● **WHAT THE TASK ASKS**
The full set of entries below needs to be written out exactly.
▬▬▬▬▬▬
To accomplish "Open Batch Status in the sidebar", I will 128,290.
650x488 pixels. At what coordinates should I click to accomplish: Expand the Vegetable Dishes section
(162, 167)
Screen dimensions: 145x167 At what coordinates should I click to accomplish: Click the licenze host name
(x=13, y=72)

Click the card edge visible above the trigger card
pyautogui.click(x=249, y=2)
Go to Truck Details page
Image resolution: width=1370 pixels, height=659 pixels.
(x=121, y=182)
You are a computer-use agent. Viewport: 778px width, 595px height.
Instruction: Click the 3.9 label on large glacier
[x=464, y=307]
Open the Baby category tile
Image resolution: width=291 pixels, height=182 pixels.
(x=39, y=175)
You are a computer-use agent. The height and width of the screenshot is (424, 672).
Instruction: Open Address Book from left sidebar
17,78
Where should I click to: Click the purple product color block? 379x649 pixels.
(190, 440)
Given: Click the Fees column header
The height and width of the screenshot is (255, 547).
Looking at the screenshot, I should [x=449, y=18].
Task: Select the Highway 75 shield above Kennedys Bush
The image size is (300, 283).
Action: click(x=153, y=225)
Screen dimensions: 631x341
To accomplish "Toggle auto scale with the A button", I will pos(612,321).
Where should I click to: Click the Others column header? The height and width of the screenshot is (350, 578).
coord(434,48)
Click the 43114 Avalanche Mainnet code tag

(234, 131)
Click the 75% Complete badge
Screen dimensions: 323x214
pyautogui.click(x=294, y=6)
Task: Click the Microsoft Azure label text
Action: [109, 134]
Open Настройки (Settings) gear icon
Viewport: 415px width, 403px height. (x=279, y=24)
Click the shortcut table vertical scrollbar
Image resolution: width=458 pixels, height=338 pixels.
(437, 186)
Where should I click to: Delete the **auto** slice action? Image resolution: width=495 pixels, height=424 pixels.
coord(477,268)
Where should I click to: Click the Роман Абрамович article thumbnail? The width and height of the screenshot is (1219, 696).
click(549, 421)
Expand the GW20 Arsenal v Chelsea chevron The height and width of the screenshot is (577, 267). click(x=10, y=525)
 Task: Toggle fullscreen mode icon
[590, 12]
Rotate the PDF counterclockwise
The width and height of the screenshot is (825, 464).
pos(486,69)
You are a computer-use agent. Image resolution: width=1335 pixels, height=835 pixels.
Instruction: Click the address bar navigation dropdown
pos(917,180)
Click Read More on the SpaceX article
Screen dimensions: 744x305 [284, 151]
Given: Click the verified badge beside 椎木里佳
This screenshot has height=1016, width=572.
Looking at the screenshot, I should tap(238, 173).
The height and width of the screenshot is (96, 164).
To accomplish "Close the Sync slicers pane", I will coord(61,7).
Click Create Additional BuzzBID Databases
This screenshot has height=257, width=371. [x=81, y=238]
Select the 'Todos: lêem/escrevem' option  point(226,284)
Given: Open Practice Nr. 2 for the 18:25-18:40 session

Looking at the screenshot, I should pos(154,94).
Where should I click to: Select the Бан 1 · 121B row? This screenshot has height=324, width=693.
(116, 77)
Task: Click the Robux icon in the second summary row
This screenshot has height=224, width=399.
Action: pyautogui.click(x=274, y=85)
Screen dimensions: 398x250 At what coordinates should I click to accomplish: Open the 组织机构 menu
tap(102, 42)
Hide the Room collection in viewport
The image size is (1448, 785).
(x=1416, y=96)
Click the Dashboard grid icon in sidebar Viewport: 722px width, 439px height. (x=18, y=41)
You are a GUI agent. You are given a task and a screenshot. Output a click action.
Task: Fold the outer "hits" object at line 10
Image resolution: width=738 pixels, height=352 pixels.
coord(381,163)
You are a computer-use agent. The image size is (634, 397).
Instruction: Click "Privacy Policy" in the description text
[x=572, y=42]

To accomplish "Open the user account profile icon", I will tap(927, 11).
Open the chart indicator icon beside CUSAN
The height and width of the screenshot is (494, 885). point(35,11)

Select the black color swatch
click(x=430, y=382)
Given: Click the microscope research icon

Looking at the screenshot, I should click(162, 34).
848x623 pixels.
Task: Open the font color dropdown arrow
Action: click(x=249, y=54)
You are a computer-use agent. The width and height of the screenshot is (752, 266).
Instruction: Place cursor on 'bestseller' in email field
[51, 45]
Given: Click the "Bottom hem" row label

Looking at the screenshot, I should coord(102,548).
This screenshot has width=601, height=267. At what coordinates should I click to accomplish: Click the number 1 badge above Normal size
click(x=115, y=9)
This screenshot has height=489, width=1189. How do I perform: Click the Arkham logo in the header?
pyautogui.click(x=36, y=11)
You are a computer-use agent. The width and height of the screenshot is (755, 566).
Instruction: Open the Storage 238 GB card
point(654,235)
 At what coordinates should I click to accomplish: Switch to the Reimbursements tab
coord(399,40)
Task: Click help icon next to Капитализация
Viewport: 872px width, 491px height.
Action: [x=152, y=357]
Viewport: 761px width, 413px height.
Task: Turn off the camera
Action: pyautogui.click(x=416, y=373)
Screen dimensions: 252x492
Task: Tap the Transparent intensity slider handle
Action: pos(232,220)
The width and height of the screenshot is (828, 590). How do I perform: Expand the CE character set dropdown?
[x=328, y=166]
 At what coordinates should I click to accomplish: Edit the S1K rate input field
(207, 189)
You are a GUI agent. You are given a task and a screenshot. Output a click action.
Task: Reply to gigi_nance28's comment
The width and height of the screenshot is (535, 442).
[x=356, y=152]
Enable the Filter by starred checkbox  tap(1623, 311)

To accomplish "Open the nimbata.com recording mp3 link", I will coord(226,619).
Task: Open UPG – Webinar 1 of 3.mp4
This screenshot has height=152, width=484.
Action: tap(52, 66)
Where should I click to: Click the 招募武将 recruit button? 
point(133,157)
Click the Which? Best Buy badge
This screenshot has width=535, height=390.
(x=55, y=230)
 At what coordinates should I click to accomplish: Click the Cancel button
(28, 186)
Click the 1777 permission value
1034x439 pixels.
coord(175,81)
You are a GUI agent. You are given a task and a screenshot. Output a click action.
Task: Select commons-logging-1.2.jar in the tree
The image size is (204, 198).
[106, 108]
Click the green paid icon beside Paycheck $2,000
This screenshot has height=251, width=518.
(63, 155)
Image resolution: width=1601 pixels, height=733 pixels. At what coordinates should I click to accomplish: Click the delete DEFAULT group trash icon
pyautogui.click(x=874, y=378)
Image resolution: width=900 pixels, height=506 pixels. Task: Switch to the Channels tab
▬▬▬▬▬▬
● **FINISHED TASK**
To accomplish "Open Batch Status in the sidebar", I will 128,290.
650x488 pixels. At what coordinates should I click to accomplish: Expand the Vegetable Dishes section
(162, 167)
Screen dimensions: 145x167 At what coordinates should I click to accomplish: Click the licenze host name
(x=13, y=72)

Click the card edge visible above the trigger card
pyautogui.click(x=249, y=2)
Go to Truck Details page
Image resolution: width=1370 pixels, height=659 pixels.
(x=121, y=182)
You are a computer-use agent. Viewport: 778px width, 595px height.
Instruction: Click the 3.9 label on large glacier
[x=464, y=307]
Open the Baby category tile
Image resolution: width=291 pixels, height=182 pixels.
(x=39, y=175)
You are a computer-use agent. The height and width of the screenshot is (424, 672).
Instruction: Open Address Book from left sidebar
17,78
Where should I click to: Click the purple product color block? 379x649 pixels.
(190, 440)
Given: Click the Fees column header
The height and width of the screenshot is (255, 547).
Looking at the screenshot, I should [x=449, y=18].
Task: Select the Highway 75 shield above Kennedys Bush
The image size is (300, 283).
Action: click(x=153, y=225)
Screen dimensions: 631x341
To accomplish "Toggle auto scale with the A button", I will pos(612,321).
Where should I click to: Click the Others column header? The height and width of the screenshot is (350, 578).
coord(434,48)
Click the 43114 Avalanche Mainnet code tag

(234, 131)
Click the 75% Complete badge
Screen dimensions: 323x214
pyautogui.click(x=294, y=6)
Task: Click the Microsoft Azure label text
Action: [109, 134]
Open Настройки (Settings) gear icon
Viewport: 415px width, 403px height. (x=279, y=24)
Click the shortcut table vertical scrollbar
Image resolution: width=458 pixels, height=338 pixels.
(437, 186)
Where should I click to: Delete the **auto** slice action? Image resolution: width=495 pixels, height=424 pixels.
coord(477,268)
Where should I click to: Click the Роман Абрамович article thumbnail? The width and height of the screenshot is (1219, 696).
click(549, 421)
Expand the GW20 Arsenal v Chelsea chevron The height and width of the screenshot is (577, 267). click(x=10, y=525)
 Task: Toggle fullscreen mode icon
[590, 12]
Rotate the PDF counterclockwise
The width and height of the screenshot is (825, 464).
pos(486,69)
You are a computer-use agent. Image resolution: width=1335 pixels, height=835 pixels.
Instruction: Click the address bar navigation dropdown
pos(917,180)
Click Read More on the SpaceX article
Screen dimensions: 744x305 [284, 151]
Given: Click the verified badge beside 椎木里佳
This screenshot has height=1016, width=572.
Looking at the screenshot, I should tap(238, 173).
The height and width of the screenshot is (96, 164).
To accomplish "Close the Sync slicers pane", I will coord(61,7).
Click Create Additional BuzzBID Databases
This screenshot has height=257, width=371. [x=81, y=238]
Select the 'Todos: lêem/escrevem' option  point(226,284)
Given: Open Practice Nr. 2 for the 18:25-18:40 session

Looking at the screenshot, I should pos(154,94).
Where should I click to: Select the Бан 1 · 121B row? This screenshot has height=324, width=693.
(116, 77)
Task: Click the Robux icon in the second summary row
This screenshot has height=224, width=399.
Action: pyautogui.click(x=274, y=85)
Screen dimensions: 398x250 At what coordinates should I click to accomplish: Open the 组织机构 menu
tap(102, 42)
Hide the Room collection in viewport
The image size is (1448, 785).
(x=1416, y=96)
Click the Dashboard grid icon in sidebar Viewport: 722px width, 439px height. (x=18, y=41)
You are a GUI agent. You are given a task and a screenshot. Output a click action.
Task: Fold the outer "hits" object at line 10
Image resolution: width=738 pixels, height=352 pixels.
coord(381,163)
You are a computer-use agent. The image size is (634, 397).
Instruction: Click "Privacy Policy" in the description text
[x=572, y=42]

To accomplish "Open the user account profile icon", I will tap(927, 11).
Open the chart indicator icon beside CUSAN
The height and width of the screenshot is (494, 885). point(35,11)

Select the black color swatch
click(x=430, y=382)
Given: Click the microscope research icon

Looking at the screenshot, I should click(162, 34).
848x623 pixels.
Task: Open the font color dropdown arrow
Action: click(x=249, y=54)
You are a computer-use agent. The width and height of the screenshot is (752, 266).
Instruction: Place cursor on 'bestseller' in email field
[51, 45]
Given: Click the "Bottom hem" row label

Looking at the screenshot, I should coord(102,548).
This screenshot has width=601, height=267. At what coordinates should I click to accomplish: Click the number 1 badge above Normal size
click(x=115, y=9)
This screenshot has height=489, width=1189. How do I perform: Click the Arkham logo in the header?
pyautogui.click(x=36, y=11)
You are a computer-use agent. The width and height of the screenshot is (755, 566).
Instruction: Open the Storage 238 GB card
point(654,235)
 At what coordinates should I click to accomplish: Switch to the Reimbursements tab
coord(399,40)
Task: Click help icon next to Капитализация
Viewport: 872px width, 491px height.
Action: [x=152, y=357]
Viewport: 761px width, 413px height.
Task: Turn off the camera
Action: pyautogui.click(x=416, y=373)
Screen dimensions: 252x492
Task: Tap the Transparent intensity slider handle
Action: pos(232,220)
The width and height of the screenshot is (828, 590). How do I perform: Expand the CE character set dropdown?
[x=328, y=166]
 At what coordinates should I click to accomplish: Edit the S1K rate input field
(207, 189)
You are a GUI agent. You are given a task and a screenshot. Output a click action.
Task: Reply to gigi_nance28's comment
The width and height of the screenshot is (535, 442).
[x=356, y=152]
Enable the Filter by starred checkbox  tap(1623, 311)

To accomplish "Open the nimbata.com recording mp3 link", I will coord(226,619).
Task: Open UPG – Webinar 1 of 3.mp4
This screenshot has height=152, width=484.
Action: tap(52, 66)
Where should I click to: Click the 招募武将 recruit button? 
point(133,157)
Click the Which? Best Buy badge
This screenshot has width=535, height=390.
(x=55, y=230)
 At what coordinates should I click to accomplish: Click the Cancel button
(28, 186)
Click the 1777 permission value
1034x439 pixels.
coord(175,81)
You are a GUI agent. You are given a task and a screenshot. Output a click action.
Task: Select commons-logging-1.2.jar in the tree
The image size is (204, 198).
[106, 108]
Click the green paid icon beside Paycheck $2,000
This screenshot has height=251, width=518.
(63, 155)
Image resolution: width=1601 pixels, height=733 pixels. At what coordinates should I click to accomplish: Click the delete DEFAULT group trash icon
pyautogui.click(x=874, y=378)
Image resolution: width=900 pixels, height=506 pixels. Task: Switch to the Channels tab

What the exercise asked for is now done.